Work to complete = The answer should consist of all the records, written out word for word.

Saved data entries:
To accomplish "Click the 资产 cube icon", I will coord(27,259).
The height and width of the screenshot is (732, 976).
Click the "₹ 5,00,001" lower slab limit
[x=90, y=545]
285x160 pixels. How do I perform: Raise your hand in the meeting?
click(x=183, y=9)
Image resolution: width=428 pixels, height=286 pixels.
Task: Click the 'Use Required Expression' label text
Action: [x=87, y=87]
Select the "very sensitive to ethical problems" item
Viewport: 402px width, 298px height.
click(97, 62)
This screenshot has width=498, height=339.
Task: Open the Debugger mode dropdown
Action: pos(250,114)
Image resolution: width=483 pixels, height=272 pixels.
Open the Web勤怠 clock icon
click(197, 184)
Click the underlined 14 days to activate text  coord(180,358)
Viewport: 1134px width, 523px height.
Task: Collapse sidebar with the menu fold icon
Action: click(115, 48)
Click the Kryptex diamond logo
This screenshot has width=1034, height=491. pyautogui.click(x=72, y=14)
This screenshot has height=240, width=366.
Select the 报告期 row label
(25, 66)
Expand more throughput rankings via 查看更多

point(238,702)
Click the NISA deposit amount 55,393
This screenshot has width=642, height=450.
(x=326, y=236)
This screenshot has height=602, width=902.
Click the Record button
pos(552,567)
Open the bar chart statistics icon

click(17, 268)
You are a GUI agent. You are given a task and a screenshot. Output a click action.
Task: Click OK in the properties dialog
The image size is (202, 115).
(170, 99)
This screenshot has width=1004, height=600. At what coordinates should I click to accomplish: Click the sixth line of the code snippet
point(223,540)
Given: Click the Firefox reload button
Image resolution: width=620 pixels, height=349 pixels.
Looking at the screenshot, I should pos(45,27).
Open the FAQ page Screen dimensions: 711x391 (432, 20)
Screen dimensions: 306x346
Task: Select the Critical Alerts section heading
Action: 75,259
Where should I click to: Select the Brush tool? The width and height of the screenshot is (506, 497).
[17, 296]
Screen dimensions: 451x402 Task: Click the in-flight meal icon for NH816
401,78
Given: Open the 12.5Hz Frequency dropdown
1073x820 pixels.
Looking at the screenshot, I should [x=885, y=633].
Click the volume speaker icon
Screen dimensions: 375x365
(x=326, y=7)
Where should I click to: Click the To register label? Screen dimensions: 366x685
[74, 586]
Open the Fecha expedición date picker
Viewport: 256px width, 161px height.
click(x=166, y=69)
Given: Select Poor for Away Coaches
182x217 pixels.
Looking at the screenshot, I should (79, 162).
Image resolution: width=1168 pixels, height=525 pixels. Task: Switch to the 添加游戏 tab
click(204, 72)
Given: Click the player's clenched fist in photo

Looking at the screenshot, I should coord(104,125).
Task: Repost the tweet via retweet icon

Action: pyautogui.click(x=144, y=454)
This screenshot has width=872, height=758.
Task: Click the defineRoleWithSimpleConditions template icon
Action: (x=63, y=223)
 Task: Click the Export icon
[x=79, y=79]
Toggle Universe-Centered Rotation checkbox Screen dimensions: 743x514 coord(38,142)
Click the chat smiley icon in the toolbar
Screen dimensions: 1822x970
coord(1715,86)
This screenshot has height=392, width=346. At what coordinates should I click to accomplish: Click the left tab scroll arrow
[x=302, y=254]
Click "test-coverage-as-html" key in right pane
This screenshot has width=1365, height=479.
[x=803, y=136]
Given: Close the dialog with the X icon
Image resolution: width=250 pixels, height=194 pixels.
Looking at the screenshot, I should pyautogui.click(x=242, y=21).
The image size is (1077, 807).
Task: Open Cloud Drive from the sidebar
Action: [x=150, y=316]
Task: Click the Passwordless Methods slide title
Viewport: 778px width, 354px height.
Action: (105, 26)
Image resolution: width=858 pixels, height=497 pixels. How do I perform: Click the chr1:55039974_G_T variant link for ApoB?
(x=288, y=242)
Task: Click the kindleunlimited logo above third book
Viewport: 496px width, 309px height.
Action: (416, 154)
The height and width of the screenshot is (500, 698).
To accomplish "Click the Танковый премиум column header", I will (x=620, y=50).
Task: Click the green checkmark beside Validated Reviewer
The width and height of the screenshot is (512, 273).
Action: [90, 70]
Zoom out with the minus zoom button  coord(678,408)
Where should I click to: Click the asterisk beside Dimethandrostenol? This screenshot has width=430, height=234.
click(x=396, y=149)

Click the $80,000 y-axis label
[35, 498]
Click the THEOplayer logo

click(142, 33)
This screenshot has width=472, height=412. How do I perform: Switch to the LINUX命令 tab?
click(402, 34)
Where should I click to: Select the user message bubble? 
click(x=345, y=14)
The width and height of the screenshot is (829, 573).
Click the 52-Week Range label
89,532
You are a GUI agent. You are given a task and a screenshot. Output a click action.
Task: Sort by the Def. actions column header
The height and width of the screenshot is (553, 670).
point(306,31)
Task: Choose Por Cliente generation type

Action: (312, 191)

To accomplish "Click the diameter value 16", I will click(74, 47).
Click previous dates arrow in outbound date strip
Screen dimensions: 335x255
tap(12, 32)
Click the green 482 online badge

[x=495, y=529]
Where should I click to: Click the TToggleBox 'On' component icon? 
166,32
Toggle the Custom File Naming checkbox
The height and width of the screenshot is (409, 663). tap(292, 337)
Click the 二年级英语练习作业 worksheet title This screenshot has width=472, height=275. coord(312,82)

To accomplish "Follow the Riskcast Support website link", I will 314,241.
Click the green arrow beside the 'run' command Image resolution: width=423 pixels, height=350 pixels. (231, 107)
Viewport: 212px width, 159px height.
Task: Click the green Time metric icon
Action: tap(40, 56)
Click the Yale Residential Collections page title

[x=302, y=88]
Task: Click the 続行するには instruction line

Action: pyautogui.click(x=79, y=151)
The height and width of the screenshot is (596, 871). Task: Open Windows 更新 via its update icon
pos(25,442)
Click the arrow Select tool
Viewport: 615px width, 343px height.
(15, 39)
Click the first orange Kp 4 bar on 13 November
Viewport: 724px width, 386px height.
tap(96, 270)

Result for this exercise =
To accomplish "Click the 资产 cube icon", I will coord(27,259).
The height and width of the screenshot is (732, 976).
Click the "₹ 5,00,001" lower slab limit
[x=90, y=545]
285x160 pixels. How do I perform: Raise your hand in the meeting?
click(x=183, y=9)
Image resolution: width=428 pixels, height=286 pixels.
Task: Click the 'Use Required Expression' label text
Action: [x=87, y=87]
Select the "very sensitive to ethical problems" item
Viewport: 402px width, 298px height.
click(97, 62)
This screenshot has width=498, height=339.
Task: Open the Debugger mode dropdown
Action: pos(250,114)
Image resolution: width=483 pixels, height=272 pixels.
Open the Web勤怠 clock icon
click(197, 184)
Click the underlined 14 days to activate text  coord(180,358)
Viewport: 1134px width, 523px height.
Task: Collapse sidebar with the menu fold icon
Action: click(115, 48)
Click the Kryptex diamond logo
This screenshot has width=1034, height=491. pyautogui.click(x=72, y=14)
This screenshot has height=240, width=366.
Select the 报告期 row label
(25, 66)
Expand more throughput rankings via 查看更多

point(238,702)
Click the NISA deposit amount 55,393
This screenshot has width=642, height=450.
(x=326, y=236)
This screenshot has height=602, width=902.
Click the Record button
pos(552,567)
Open the bar chart statistics icon

click(17, 268)
You are a GUI agent. You are given a task and a screenshot. Output a click action.
Task: Click OK in the properties dialog
The image size is (202, 115).
(170, 99)
This screenshot has width=1004, height=600. At what coordinates should I click to accomplish: Click the sixth line of the code snippet
point(223,540)
Given: Click the Firefox reload button
Image resolution: width=620 pixels, height=349 pixels.
Looking at the screenshot, I should pos(45,27).
Open the FAQ page Screen dimensions: 711x391 (432, 20)
Screen dimensions: 306x346
Task: Select the Critical Alerts section heading
Action: 75,259
Where should I click to: Select the Brush tool? The width and height of the screenshot is (506, 497).
[17, 296]
Screen dimensions: 451x402 Task: Click the in-flight meal icon for NH816
401,78
Given: Open the 12.5Hz Frequency dropdown
1073x820 pixels.
Looking at the screenshot, I should [x=885, y=633].
Click the volume speaker icon
Screen dimensions: 375x365
(x=326, y=7)
Where should I click to: Click the To register label? Screen dimensions: 366x685
[74, 586]
Open the Fecha expedición date picker
Viewport: 256px width, 161px height.
click(x=166, y=69)
Given: Select Poor for Away Coaches
182x217 pixels.
Looking at the screenshot, I should (79, 162).
Image resolution: width=1168 pixels, height=525 pixels. Task: Switch to the 添加游戏 tab
click(204, 72)
Given: Click the player's clenched fist in photo

Looking at the screenshot, I should coord(104,125).
Task: Repost the tweet via retweet icon

Action: pyautogui.click(x=144, y=454)
This screenshot has width=872, height=758.
Task: Click the defineRoleWithSimpleConditions template icon
Action: (x=63, y=223)
 Task: Click the Export icon
[x=79, y=79]
Toggle Universe-Centered Rotation checkbox Screen dimensions: 743x514 coord(38,142)
Click the chat smiley icon in the toolbar
Screen dimensions: 1822x970
coord(1715,86)
This screenshot has height=392, width=346. At what coordinates should I click to accomplish: Click the left tab scroll arrow
[x=302, y=254]
Click "test-coverage-as-html" key in right pane
This screenshot has width=1365, height=479.
[x=803, y=136]
Given: Close the dialog with the X icon
Image resolution: width=250 pixels, height=194 pixels.
Looking at the screenshot, I should pyautogui.click(x=242, y=21).
The image size is (1077, 807).
Task: Open Cloud Drive from the sidebar
Action: [x=150, y=316]
Task: Click the Passwordless Methods slide title
Viewport: 778px width, 354px height.
Action: (105, 26)
Image resolution: width=858 pixels, height=497 pixels. How do I perform: Click the chr1:55039974_G_T variant link for ApoB?
(x=288, y=242)
Task: Click the kindleunlimited logo above third book
Viewport: 496px width, 309px height.
Action: (416, 154)
The height and width of the screenshot is (500, 698).
To accomplish "Click the Танковый премиум column header", I will (x=620, y=50).
Task: Click the green checkmark beside Validated Reviewer
The width and height of the screenshot is (512, 273).
Action: [90, 70]
Zoom out with the minus zoom button  coord(678,408)
Where should I click to: Click the asterisk beside Dimethandrostenol? This screenshot has width=430, height=234.
click(x=396, y=149)

Click the $80,000 y-axis label
[35, 498]
Click the THEOplayer logo

click(142, 33)
This screenshot has width=472, height=412. How do I perform: Switch to the LINUX命令 tab?
click(402, 34)
Where should I click to: Select the user message bubble? 
click(x=345, y=14)
The width and height of the screenshot is (829, 573).
Click the 52-Week Range label
89,532
You are a GUI agent. You are given a task and a screenshot. Output a click action.
Task: Sort by the Def. actions column header
The height and width of the screenshot is (553, 670).
point(306,31)
Task: Choose Por Cliente generation type

Action: (312, 191)

To accomplish "Click the diameter value 16", I will click(74, 47).
Click previous dates arrow in outbound date strip
Screen dimensions: 335x255
tap(12, 32)
Click the green 482 online badge

[x=495, y=529]
Where should I click to: Click the TToggleBox 'On' component icon? 
166,32
Toggle the Custom File Naming checkbox
The height and width of the screenshot is (409, 663). tap(292, 337)
Click the 二年级英语练习作业 worksheet title This screenshot has width=472, height=275. coord(312,82)

To accomplish "Follow the Riskcast Support website link", I will 314,241.
Click the green arrow beside the 'run' command Image resolution: width=423 pixels, height=350 pixels. (231, 107)
Viewport: 212px width, 159px height.
Task: Click the green Time metric icon
Action: tap(40, 56)
Click the Yale Residential Collections page title

[x=302, y=88]
Task: Click the 続行するには instruction line

Action: pyautogui.click(x=79, y=151)
The height and width of the screenshot is (596, 871). Task: Open Windows 更新 via its update icon
pos(25,442)
Click the arrow Select tool
Viewport: 615px width, 343px height.
(15, 39)
Click the first orange Kp 4 bar on 13 November
Viewport: 724px width, 386px height.
tap(96, 270)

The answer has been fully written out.